To recap, although improving tourism can be considered a relevant goal for renewing an inner area, pursing such policy may conceal a number “strategic surprises” whose occurrence may herald important and counterintuitive side-effects. If not properly managed, these limitations are likely to affect business profitability, quality of life, and threaten natural, physical, relational, and intangible resources.

This example has shown how the multidimensionality of performance and inherent features of inner area complexity can be associated with sustainable regeneration. Particularly, these elements concern long-term effects, mental models, policy resistance, resources endowment, cross-boundaries relationships between outputs and outcomes. In this perspective, the discussion has highlighted how disregarding these factors may compromise sustainable regeneration.

Integrating the core of sustainable regeneration with a three-dimensional view of results enables measuring both the extent and levels of performance under a dynamic point of view. As figure 1 displays, economic, social and environmental fields are at the heart of policy design. Consistently, related policy results are gauged along three interrelated perspectives of analysis: 1) span, 2) depth, and 3) time.

In this sense, the three-dimensions are additive: from an internal point of view, the outer element includes the inner positioned on the same line; from an external point of view, each perspective consistently reflects the measurement it proposes on the other two. In this way, such model focuses on relevant fields characterizing sustainable regeneration and prevents vanishing measurements of policy performance.


Figure 1 – An integrated model of sustainable regeneration policy for inner area

The “span” perspective measures the extent of performance and distinguishes outputs and outcomes: the first are intended as policies throughput resulting in products and services (Bouckaert & Halligan, 2008); the second are the ultimate effects of policies and services. The “depth” perspective gauges organizational and community level performance (Levy, Meltsner, & Wildavsky, 1975; Smith, 2013). Lastly, the “time” perspective refers to short-term results (i.e., outputs) and long-term effects (i.e., outcomes). The additive nature of these perspectives allows to systemically read the measurement of a performance dimension on the corresponding dimension placed on the other two perspectives. For example, an increase in population is an outcome of regeneration policies, whose measurement primarily relates to span perspective. Outcome measurement can be associated to organizational or community level performance and framed as long-term result, consistently with its nature.
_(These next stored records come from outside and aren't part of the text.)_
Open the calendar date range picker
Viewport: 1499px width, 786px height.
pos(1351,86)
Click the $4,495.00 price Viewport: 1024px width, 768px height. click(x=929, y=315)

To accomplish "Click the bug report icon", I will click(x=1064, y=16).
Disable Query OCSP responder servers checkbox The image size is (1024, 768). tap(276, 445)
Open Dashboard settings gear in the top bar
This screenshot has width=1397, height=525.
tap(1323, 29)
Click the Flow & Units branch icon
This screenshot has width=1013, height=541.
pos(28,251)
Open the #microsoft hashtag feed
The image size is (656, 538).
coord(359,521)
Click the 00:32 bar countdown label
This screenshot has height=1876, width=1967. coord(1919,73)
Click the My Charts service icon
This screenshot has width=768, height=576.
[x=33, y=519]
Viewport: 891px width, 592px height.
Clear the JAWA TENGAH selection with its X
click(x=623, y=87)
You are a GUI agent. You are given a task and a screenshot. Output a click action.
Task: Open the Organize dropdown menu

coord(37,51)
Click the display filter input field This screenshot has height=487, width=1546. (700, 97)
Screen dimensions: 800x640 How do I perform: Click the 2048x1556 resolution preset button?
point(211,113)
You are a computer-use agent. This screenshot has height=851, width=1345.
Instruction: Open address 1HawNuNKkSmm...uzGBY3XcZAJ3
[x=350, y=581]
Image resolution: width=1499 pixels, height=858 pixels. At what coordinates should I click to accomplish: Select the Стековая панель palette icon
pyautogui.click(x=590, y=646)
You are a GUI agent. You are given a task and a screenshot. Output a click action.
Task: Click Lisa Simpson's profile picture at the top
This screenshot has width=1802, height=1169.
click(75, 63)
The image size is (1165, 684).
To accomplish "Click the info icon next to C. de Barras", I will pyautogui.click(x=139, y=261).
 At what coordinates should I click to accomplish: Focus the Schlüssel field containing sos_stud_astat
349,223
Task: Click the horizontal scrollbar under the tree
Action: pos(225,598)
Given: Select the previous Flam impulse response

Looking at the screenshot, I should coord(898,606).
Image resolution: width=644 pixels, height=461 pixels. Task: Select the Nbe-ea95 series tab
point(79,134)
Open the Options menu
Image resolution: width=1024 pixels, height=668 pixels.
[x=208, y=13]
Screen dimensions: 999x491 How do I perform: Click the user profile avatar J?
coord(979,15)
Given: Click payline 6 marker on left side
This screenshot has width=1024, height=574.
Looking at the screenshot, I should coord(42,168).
Such integration is possible by reflecting the outer dimension of the horizontal perspective on the vertical and diagonal perspective, respectively.  Embodying sustainable regeneration within a three-dimensional perspective of performance makes measurement consistent with policy design. Similarly, regeneration can be a way to pursue sustainable development if the needs of community of place (e.g., inner area residents) and those of community of interest (e.g., business owners) can be compounded by community development projects (Mezirow, 1963; Osborne, Williamson, & Beattie, 2002; Schler, 1971). To this end, inner area policy-makers have to adopt effective methods to support leadership and networks in promoting the development of collaborative governance regime (Ansell, 2012; Axinte, Mehmood, Marsden, & Roep, 2019; Emerson & Nabatchi, 2015). Also, such method should bridge policy design and implementation, promote integrated measurement and accountability, and support adaptation through stakeholders learning.